Work order: Whenever a picture appears, leave it out while repeating all the other data exactly.

Stored data entries:
+-------+
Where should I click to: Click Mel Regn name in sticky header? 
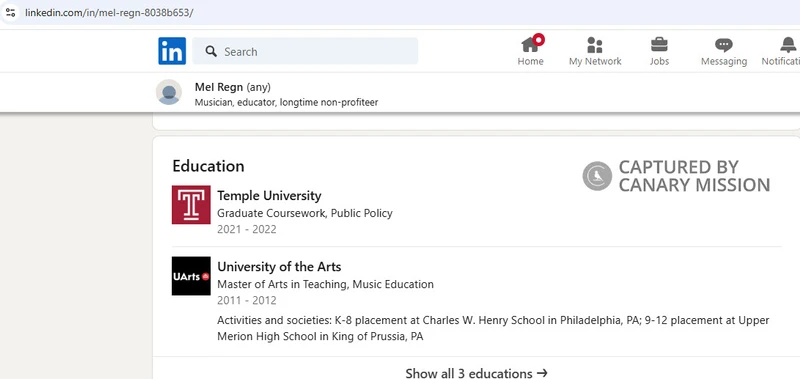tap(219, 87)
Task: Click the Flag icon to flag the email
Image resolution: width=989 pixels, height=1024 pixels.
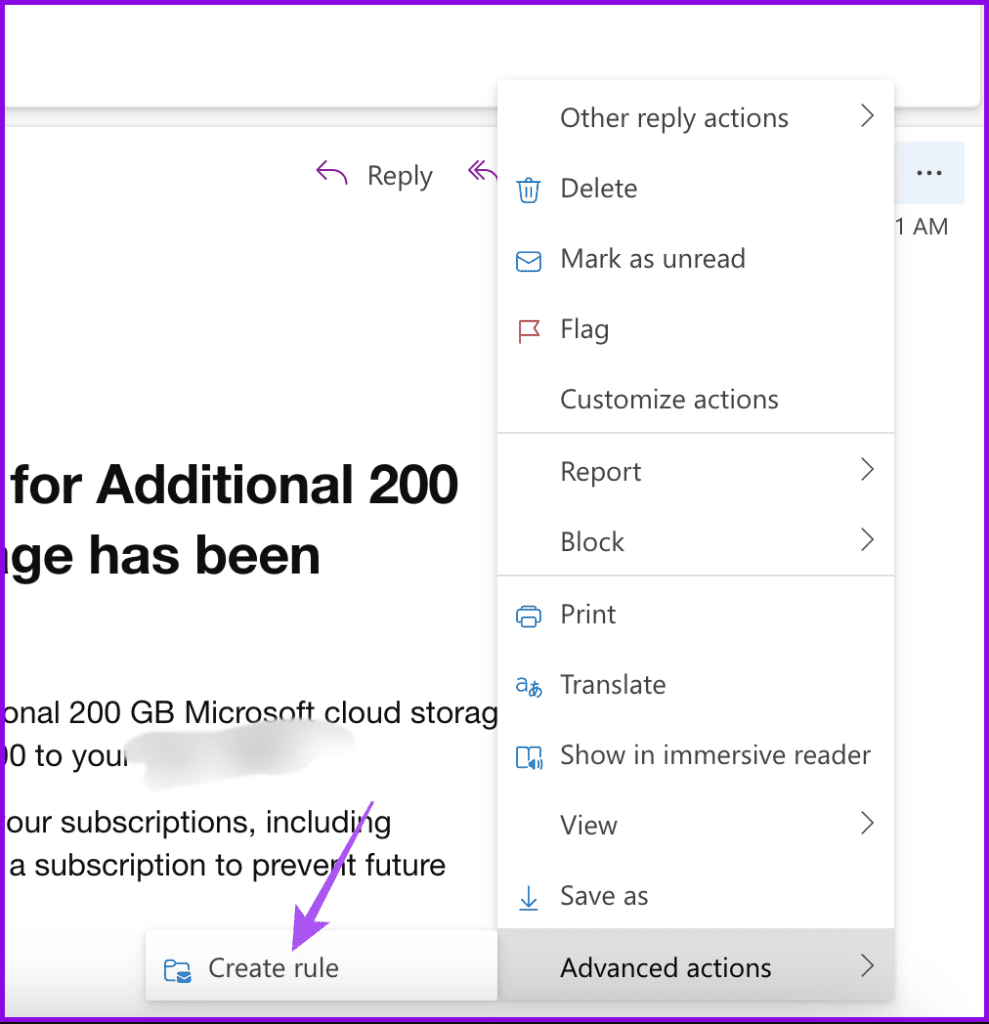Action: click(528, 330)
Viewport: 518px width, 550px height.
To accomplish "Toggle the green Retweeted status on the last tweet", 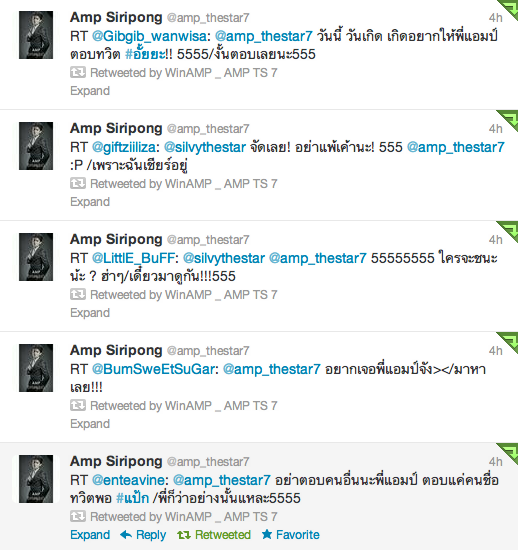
+-------+
Exercise result:
Where should I click to: Click Mel Regn name in sticky header? 
tap(219, 87)
Task: Click the Flag icon to flag the email
Image resolution: width=989 pixels, height=1024 pixels.
Action: click(528, 330)
Viewport: 518px width, 550px height.
To accomplish "Toggle the green Retweeted status on the last tweet", 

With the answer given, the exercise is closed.